# Aim of the exercise
The output consists only of the lines from the one with "Viewport: 2249px width, 995px height." through the end of the records, each printed exactly, and contains no pictures.

# Materials provided
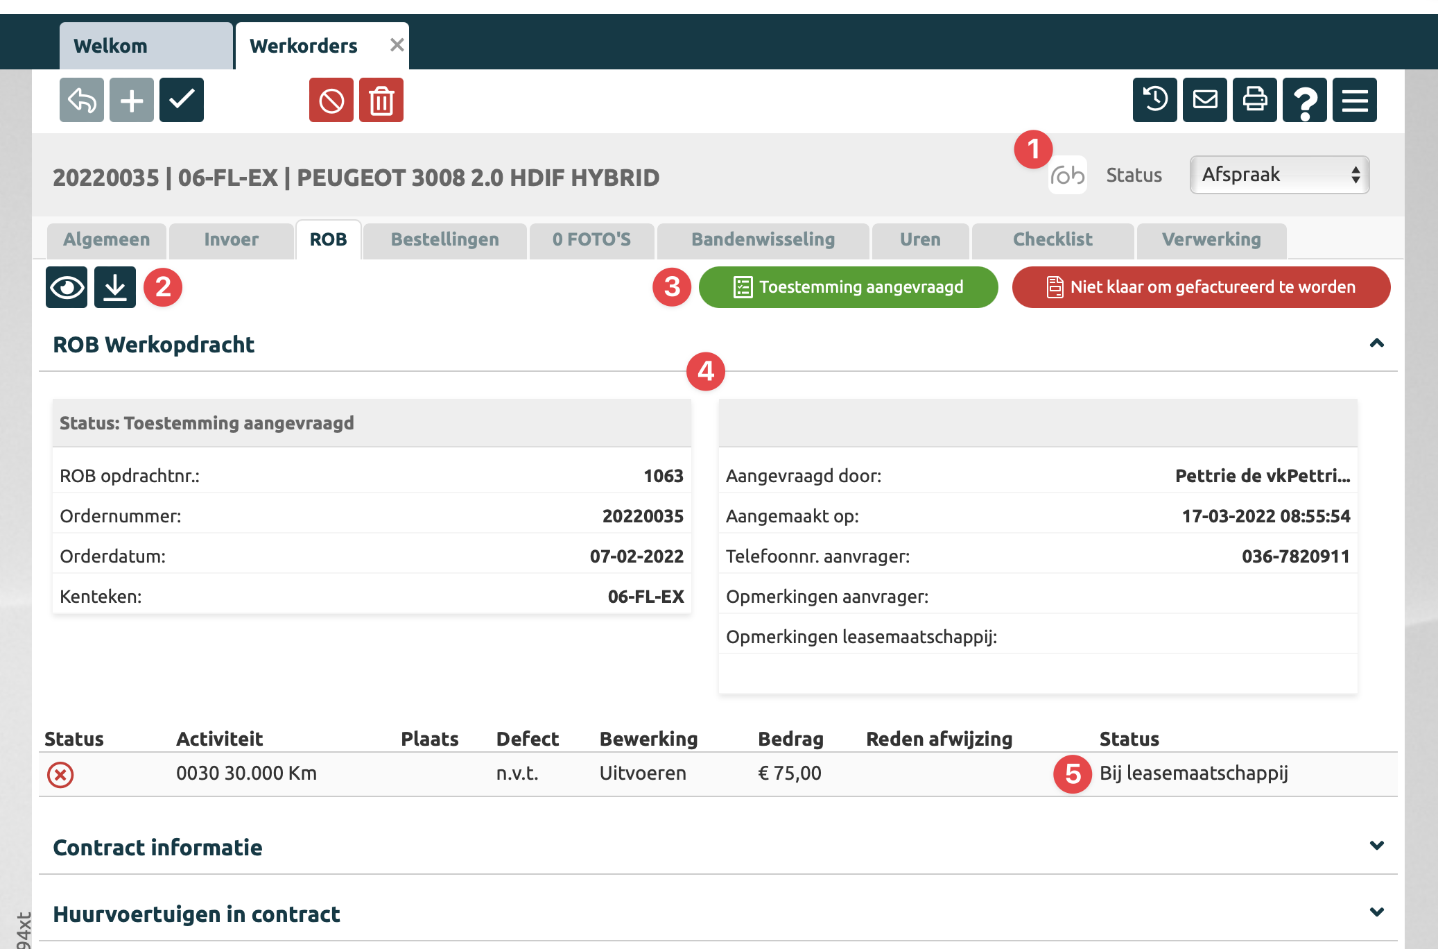Screen dimensions: 1438x949
Task: Toggle preview with the eye icon
Action: point(67,287)
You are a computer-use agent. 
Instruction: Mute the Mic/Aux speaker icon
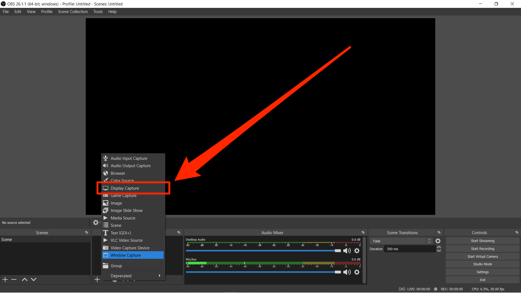(347, 272)
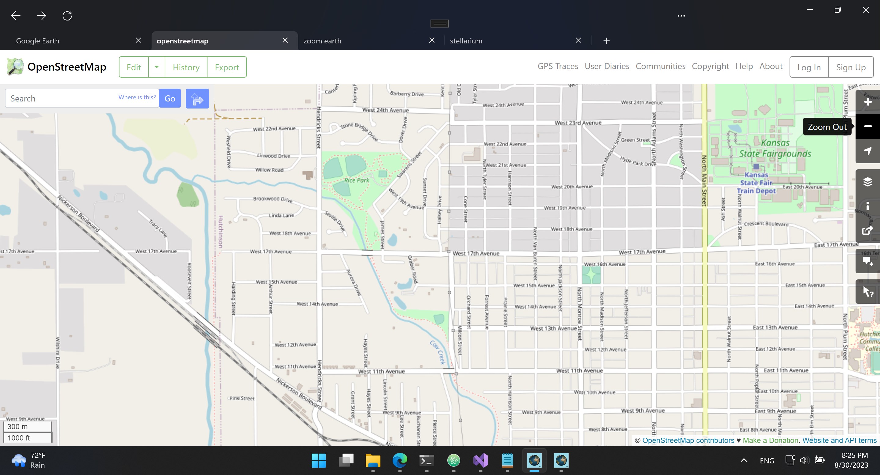Expand the taskbar hidden icons chevron
This screenshot has width=880, height=475.
click(x=744, y=460)
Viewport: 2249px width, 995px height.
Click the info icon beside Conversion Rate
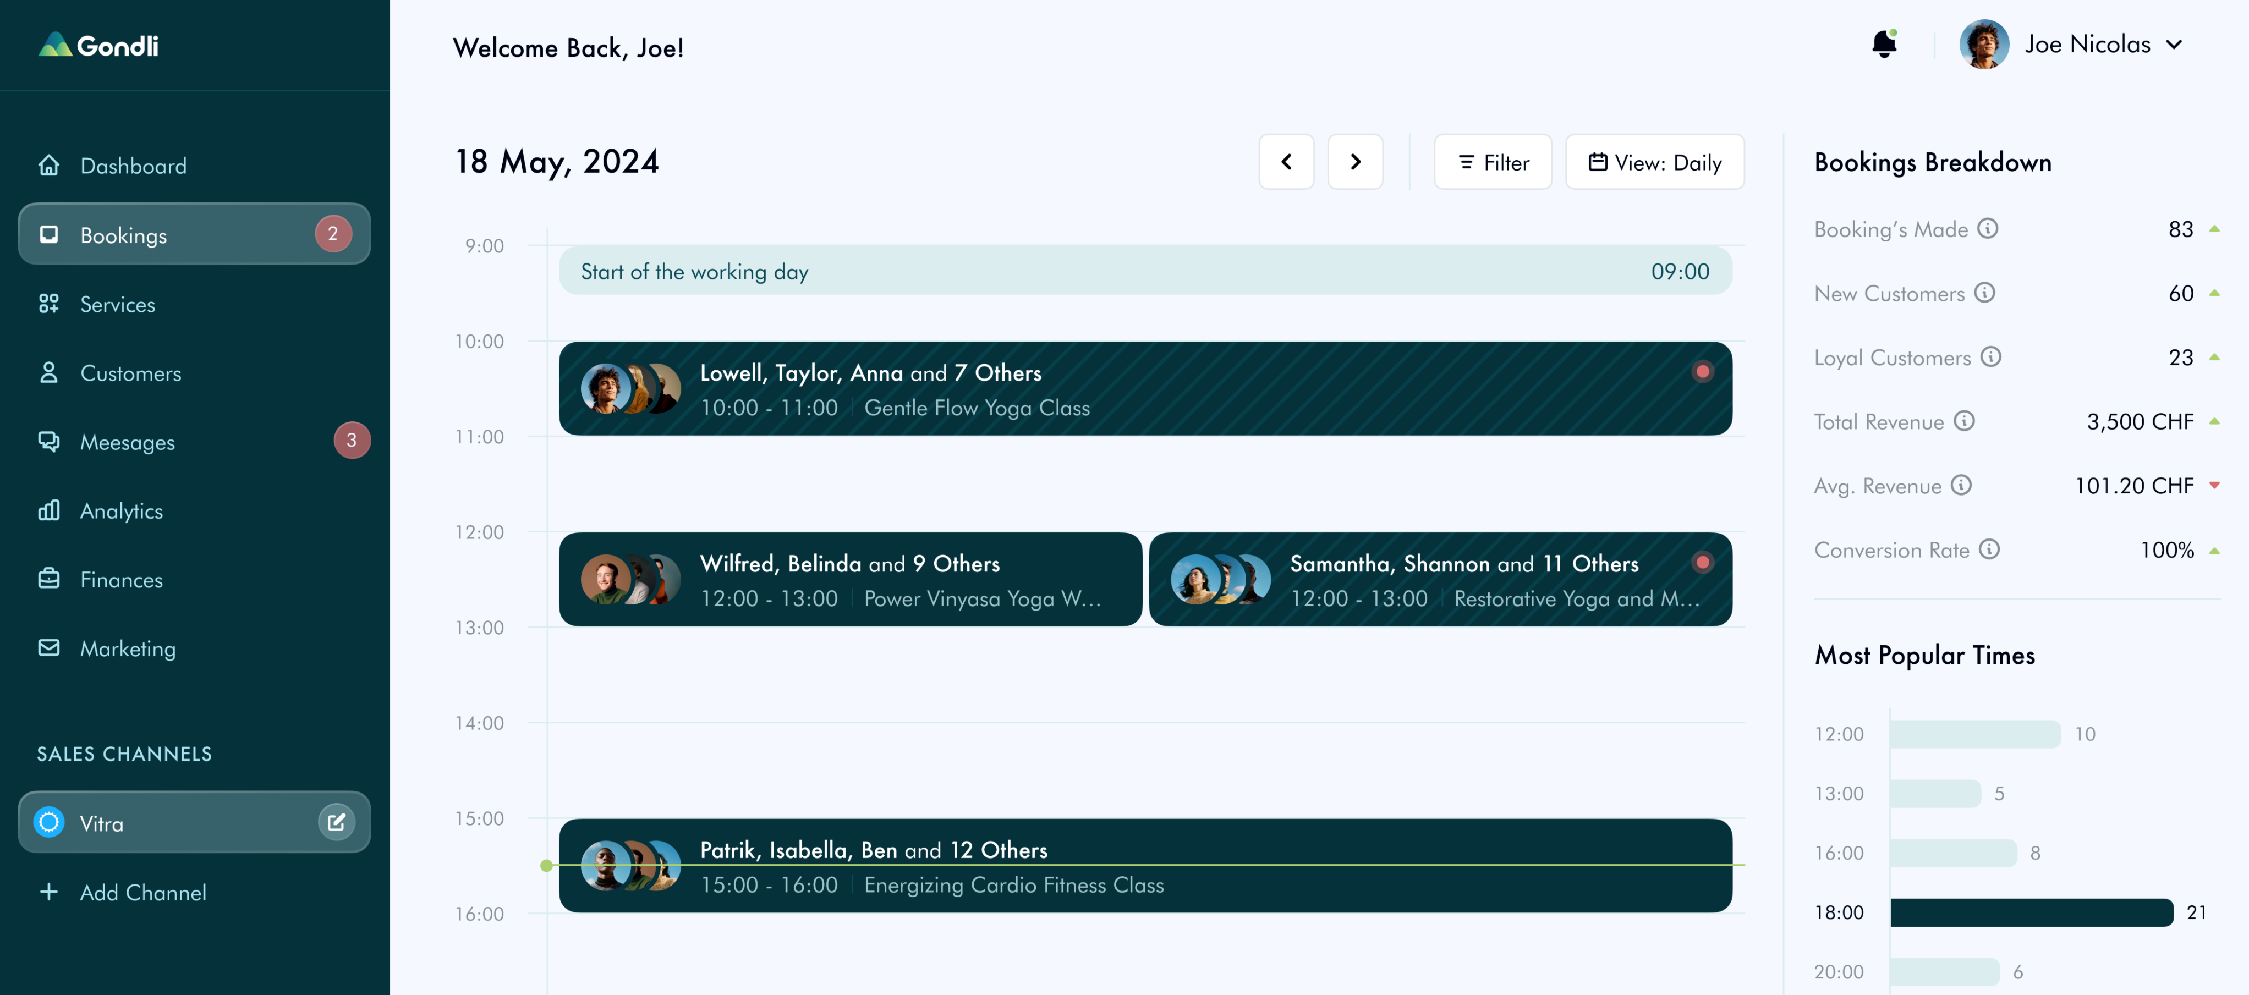[1990, 550]
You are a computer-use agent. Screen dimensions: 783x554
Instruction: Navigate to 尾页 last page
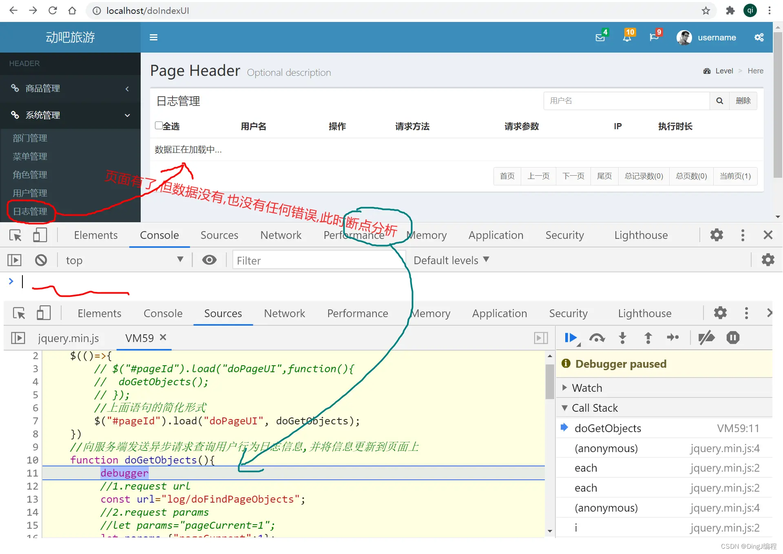tap(604, 176)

# Solution for this task
Viewport: 2249px width, 995px height.
Click the info icon beside Conversion Rate
[1990, 550]
You are a computer-use agent. Screen dimensions: 783x554
Instruction: Navigate to 尾页 last page
tap(604, 176)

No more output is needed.